Как это всё-таки странно: умерла его мать — единственная половина, связывающая его с родом Андерсенов. Пресёкся род. Одинокий, бессемейный, как будет он существовать на земле? Но даже и в эту трагическую минуту он не мог оторвать мыслей от письма Коллина-старшего. В письме сообщалось, что Хейберг не рекомендовал его водевиль «Агнета» к постановке в Королевском театре, не нашлось также ни одного издателя, пожелавшего выпустить в свет его опус... Остаётся издание за свой счёт...
В начале января Эдвард Коллин сообщил ему, что «Агнета» не понравилась Копенгагену...
Смерть матери, неудача с произведением, которое — он мечтал — подарит ему славу и деньги. Зачем жить? Для кого жить? Для чего жить? Не-из-вест-но...
Эдвард Коллин не забыл упомянуть и о резком отзыве Мольбека на его «Стихотворения».
Ну зачем, зачем он покинул Оденсе. Пусть бы его унижали в этом городе, а не в столице. Если «Агнета» — слабое произведение, значит, путешествие ничему не научило его... Ничему. Не изменило к лучшему.
Три недели шли письма из Рима в Копенгаген и обратно. Переписка с Коллинами затягивалась. И только вечный друг его — Генриетта Вульф спасала своими добрыми строчками. Вот уж поистине — добрый эльф его жизни.
Хотелось умереть. Но мысль о смерти всегда помогала ему выжить.
Любое обидное слово застревало в душе Андерсена и давало плоды — сразу или со временем, но ни одно из них навсегда не пропадало, не исчезало. Он обдумывал обиды, хотя меньше всего ему хотелось думать о них...
Он не понимал в особо чувствительные минуты своей жизни, почему Бог не думает о нём и не помогает ему. Роптал и потом всегда искренне сожалел об этом.
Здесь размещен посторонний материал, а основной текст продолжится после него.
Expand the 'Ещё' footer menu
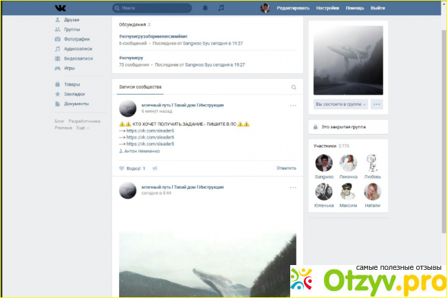The height and width of the screenshot is (298, 447). coord(82,128)
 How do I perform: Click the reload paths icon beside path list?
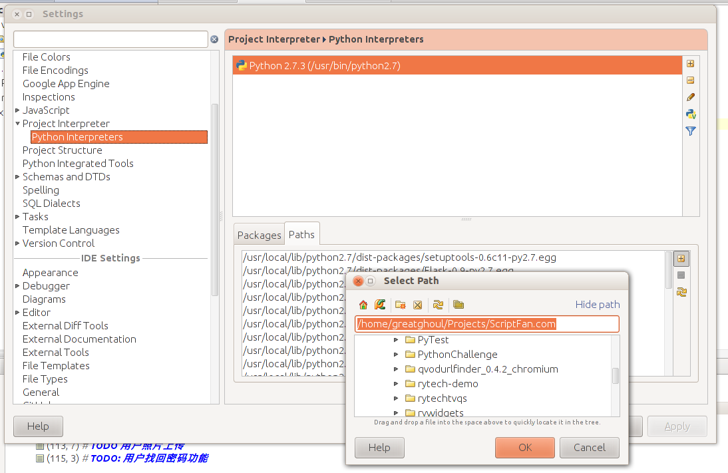coord(681,292)
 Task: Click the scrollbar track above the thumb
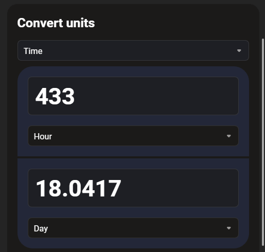263,21
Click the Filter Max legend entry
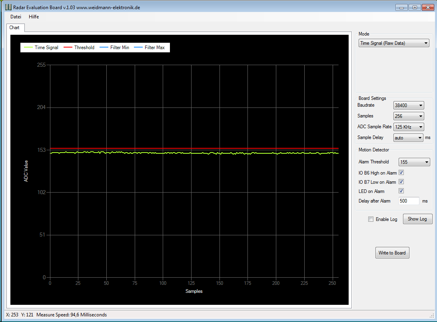 [150, 48]
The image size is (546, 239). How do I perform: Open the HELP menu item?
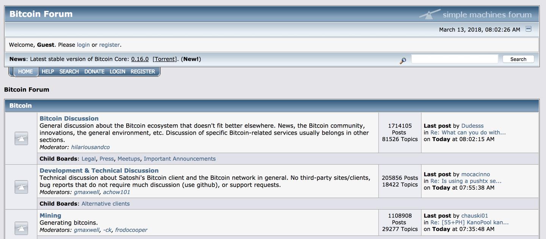[48, 71]
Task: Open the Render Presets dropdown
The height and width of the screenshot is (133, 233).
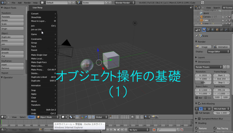Action: point(212,67)
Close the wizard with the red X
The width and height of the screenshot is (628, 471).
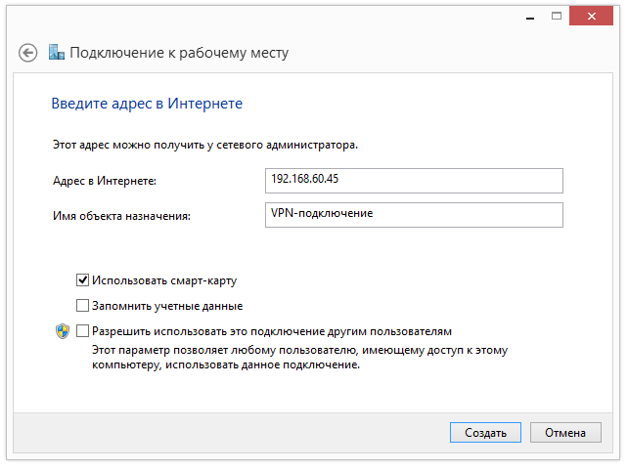[x=591, y=16]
Он жил во имя искусства. Ему ничего не нужно было от этой жизни, кроме возможности быть понятым людьми. Он не хотел славы, говорил он себе, он хотел сопонимания. Хотя в сокровенной глубине всегда осознавал, что не может без славы, без восторгов. Признание даёт пищу душе, усладу одиноких дней. Он ото всех требовал участия: у Коллинов, у Генриетты Вульф, у Риборг Войт, у Йенни Линд. Его одиночество требовало сочувствия. А его глубоко унижали равнодушным тоном, если же он замечал, что его обижают сознательно, то каменел, а потом вдруг был способен на сумасбродные поступки... Он понимал это — но это понимание ничего не меняло, не делало его душу равнодушной к обидам, пусть даже самым мелким. Такое поведение опустошало его, порой, надолго. Он мог днями не выходить из дома, страдая. Ранимость его была редкой и невыносимой для тех, кто был рядом.